• DOCUMENT EXTRACT:
★ ★ ★

A quick mix of the things we gleaned from the week of hockey, serious and less so, and rolling four lines deep.
1. During a time long before his 76th birthday, before the five Stanley Cup appearances and three rings and the Hockey Hall of Fame induction that didn’t come close to signalling a wrap on his career, Lou Lamoriello was a baseball player. He preferred catcher.
That way, he could control the game.
“I believe in hands-on,” the New York Islanders’ new/experienced driver said on the NHL Executive Suite podcast. “I don’t know any other way of doing it.”
So, Auston Matthews — Lamoriello’s last great draft pick — will tell you how Lamoriello made a point to get to know his family and how he felt sad to watch a living legend leave Toronto, where Lamoriello helped get a historic franchise back on track and groom his own successor.
“My sisters loved him, my parents loved him. They were really close. So it’s sad to see him leave the organization,” Matthews said when the news was fresher. “I got to know him over the course of the two years, and he’s a great person. I think he did so much for this organization. Everyone was so thankful to just be around a guy with his resume, already a Hall of Famer.
“Pretty sad about him leaving, but you bring in a guy like Kyle Dubas. His plan, his vision, everything he wants to accomplish, it’s very exciting. You wish Lou the best.”
Under Lamoriello, as you might have heard, the Islanders lost their captain and best player, John Tavares. But they gained the reigning Cup champion head coach, Barry Trotz, and have raised eyebrows by running neck-and-neck with Pittsburgh for the third playoff seed in the Metropolitan Division.
Lamoriello and the Isles arrive in Toronto Saturday riding a two-game winning streak and with a vastly improved defensive game.
“Everybody thinks Lou just stands back. He’s constantly talking to players, guys. He’s even texting the players. I sat beside a 75-year-old guy who’s involved in texting back and forth with young men. It’s impressive,” said Mark Hunter, the former Leafs assistant GM and “a Lou guy” who left the organization when Dubas was named GM. “That’s why I felt good when I see how Lou do his business. It confirmed what you’re doing yourself, when you’re around the team interacting with players.
“You run the London Knights and you wonder if you’re doing the right things, then you see a guy like Lou and go, ‘Yeah, I’m on the right page.’”

★ ★ ★

• EXCERPTED RECORDS:

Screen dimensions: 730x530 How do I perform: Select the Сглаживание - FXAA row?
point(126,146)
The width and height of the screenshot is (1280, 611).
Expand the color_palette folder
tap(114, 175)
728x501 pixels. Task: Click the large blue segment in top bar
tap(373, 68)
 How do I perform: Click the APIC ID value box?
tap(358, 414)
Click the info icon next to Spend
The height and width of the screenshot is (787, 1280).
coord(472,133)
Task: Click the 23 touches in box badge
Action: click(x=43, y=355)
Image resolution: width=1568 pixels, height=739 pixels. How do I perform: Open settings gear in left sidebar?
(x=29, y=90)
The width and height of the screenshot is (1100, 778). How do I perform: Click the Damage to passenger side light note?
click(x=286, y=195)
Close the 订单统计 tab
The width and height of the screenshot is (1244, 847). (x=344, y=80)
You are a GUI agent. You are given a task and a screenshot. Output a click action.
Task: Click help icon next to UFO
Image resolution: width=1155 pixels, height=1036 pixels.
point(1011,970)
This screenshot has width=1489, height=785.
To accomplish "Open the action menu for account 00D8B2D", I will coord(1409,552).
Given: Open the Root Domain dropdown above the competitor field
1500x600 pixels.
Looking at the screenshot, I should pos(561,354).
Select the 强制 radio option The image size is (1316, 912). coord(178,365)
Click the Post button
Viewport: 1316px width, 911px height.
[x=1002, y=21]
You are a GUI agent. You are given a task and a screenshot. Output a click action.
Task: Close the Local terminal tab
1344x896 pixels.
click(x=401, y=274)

★ ★ ★

• EXERCISE TASKS:
1) Name every person the hockey column identifies by full name.
2) Carry on the hockey column about Lou Lamoriello from its final sentence.
The items are separate material and have no connection to the hockey column.

• ANSWERS GIVEN:
1) Lou Lamoriello, Auston Matthews, Kyle Dubas, John Tavares, Barry Trotz, Mark Hunter

2)
Hunter says Lamoriello — perceived as the posterboy for the old-school hockey man — was much more interested in analytics than people give him credit for.
“I see some people say that about him. I go, ‘No.’ He’s all over statistics of kids’ ages. That stuff’s on his table Monday morning of every statistic around the whole world, and he goes through it,” Hunter explained. “He kept notes on past things a player’s done, from scoring to shots. It shocked me how much notes he kept that backed up [each] player.
“He was constantly taking notes. The Corsi, he followed. Puck possession, he was all into it. I shouldn’t even be telling this secret about him,” Hunter said, laughing. “Because you know how secretive he is.”
The Dubas Era has seen the ouster of in-your-face toughness — Leo Komarov and Matt Martin return as Islanders — and those super-vague injury updates.
Leafs can now grow all the facial hair they wish, and there’s been a noticeable uptick in player endorsement deals and a general loosening of personality.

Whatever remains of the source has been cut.